We recommend starting your journey in Jamestown, spending two days exploring “Buffalo City,” which welcomes you with a towering 26′ buffalo named “Dakota Thunder.” Make sure to experience the Louis L’Amour Walking Tour and the Stutsman County Memorial Museum which is housed in the beautiful Lutz Mansion.
Once it’s time to get on the Byway, start in Adrian where you’ll see Native American burial mounds between there and Dickey. Later, the drive passes the 1968 Heinrich-Martin Dam, a perfect spot for a picnic or renting a paddleboat in LaMoure.
When you’ve finished exploring all there is to see along the Byway, head to Fargo for the evening. From there, we wish you a safe and pleasant journey home or on another North Dakota Scenic Byway.
Download the detailed itinerary for the full tour of the Byway which includes the highlighted attractions below and much more!
The presence of buffalo on the Northern Plains was primarily responsible for the survival of the Native Americans and early settlers. They were used for food, hides for tipis, and clothing for defense against the frigid winters. Dedicated to preserving the heritage of the American buffalo, the North Dakota Buffalo Foundation built the museum to host art, artifacts, Native American items, a 10,000-year-old bison skull, a complete skeleton of bison antiqus (ancestor to the modern bison), the full body mount of White Cloud, Jamestown’s beloved albino (white) bison, and the Buffalo Hall of Fame. Plentiful interpretive panels tell the full story. After learning about them, see buffalo up close and personal in the herd that grazes behind the building.

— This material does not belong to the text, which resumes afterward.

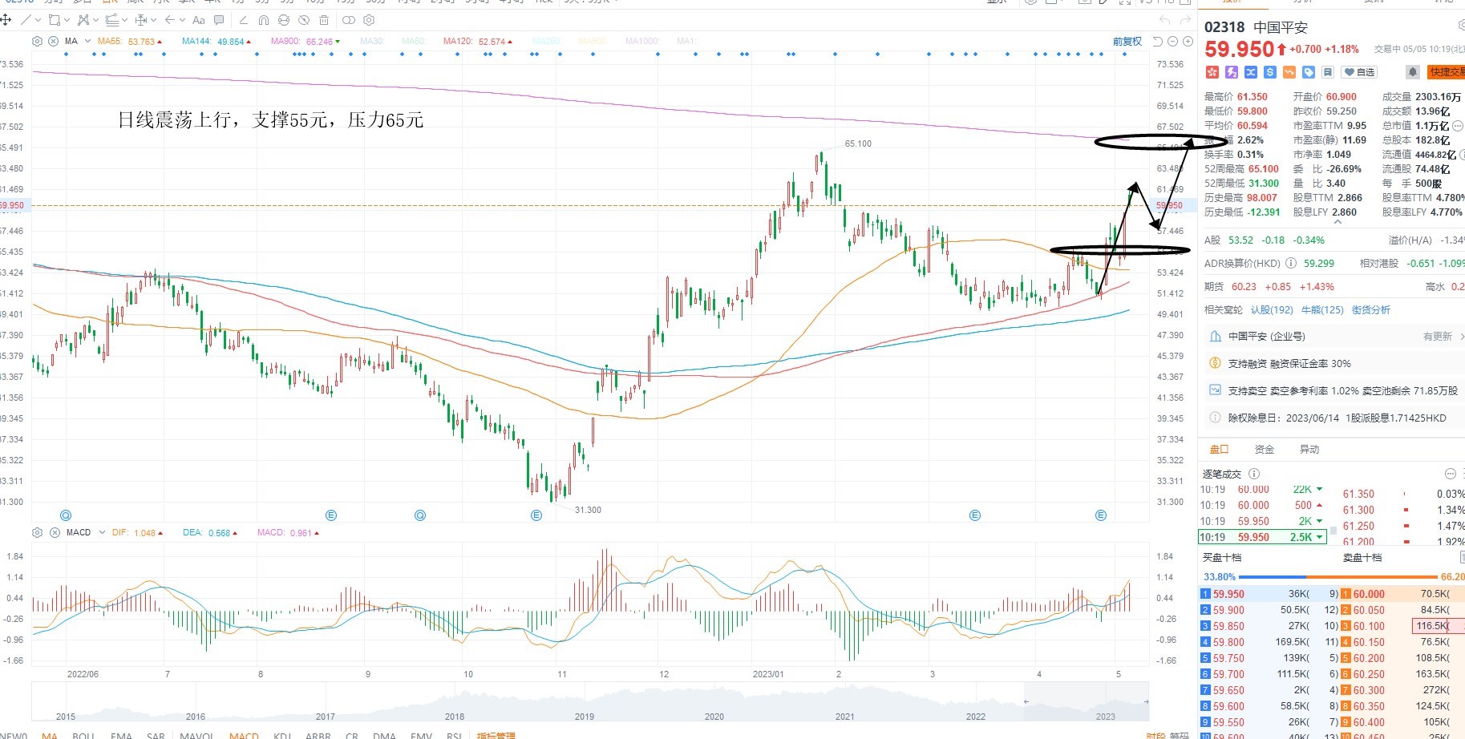Expand the MACD indicator dropdown
1465x739 pixels.
(x=102, y=532)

The village surrounding the National Buffalo Museum brings the frontier prairie in North Dakota to life. Historic buildings here include writer Louis L’Amour’s cabin, an 1880 Northern Pacific Railroad Depot, a frontier school, church, and bank. All were relocated here and filled with antiques and artifacts. The Dakota Thunder Monument, a 26-foot-tall, 60-ton concrete buffalo stature stands guard. Also here, the J.A. Kirkpatrick Gallery showcases paintings and artwork depicting the wild west and plains, and a shop with North Dakota treasures and handmade goods from local artisans.

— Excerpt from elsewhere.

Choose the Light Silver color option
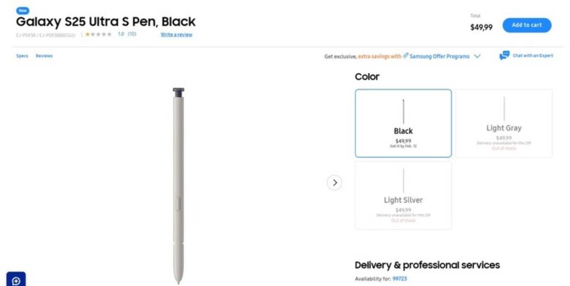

This stunning American Gothic-style church constructed in 1910, is one of only 60 minor basilicas in the U.S. The interior features beautiful stained-glass windows and a blue glazed ceiling.
The stately 1909 Beaux Arts style Courthouse features a front façade with four dramatic Corinthian columns, a metal-covered dome with bull’s eye windows topped with a ball finial, supported by an octagonal tower with columns and arched windows. The original leaded glass, woodwork, and hardware still surround the front entrance.

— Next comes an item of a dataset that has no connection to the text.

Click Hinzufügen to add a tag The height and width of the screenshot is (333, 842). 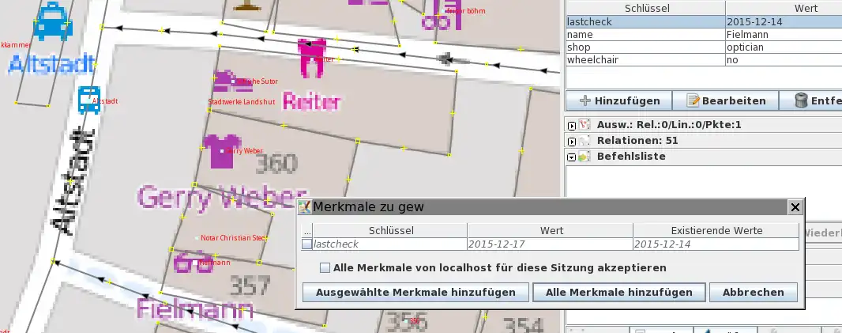[x=618, y=100]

The historic walking tour of downtown Fargo includes the world class Plains Art Museum, 56,000 square feet of permanent and changing exhibits, spread out over four floors. Explore On Location in Rural America, Indian Country, the North Dakota Mural, and A Tall Grass Community. In addition to Traditional, Modern and Contemporary Native American art, collection offerings include Traditional African, Modern and Post Modern, Contemporary, Photography and Prints, Regional and Educational works.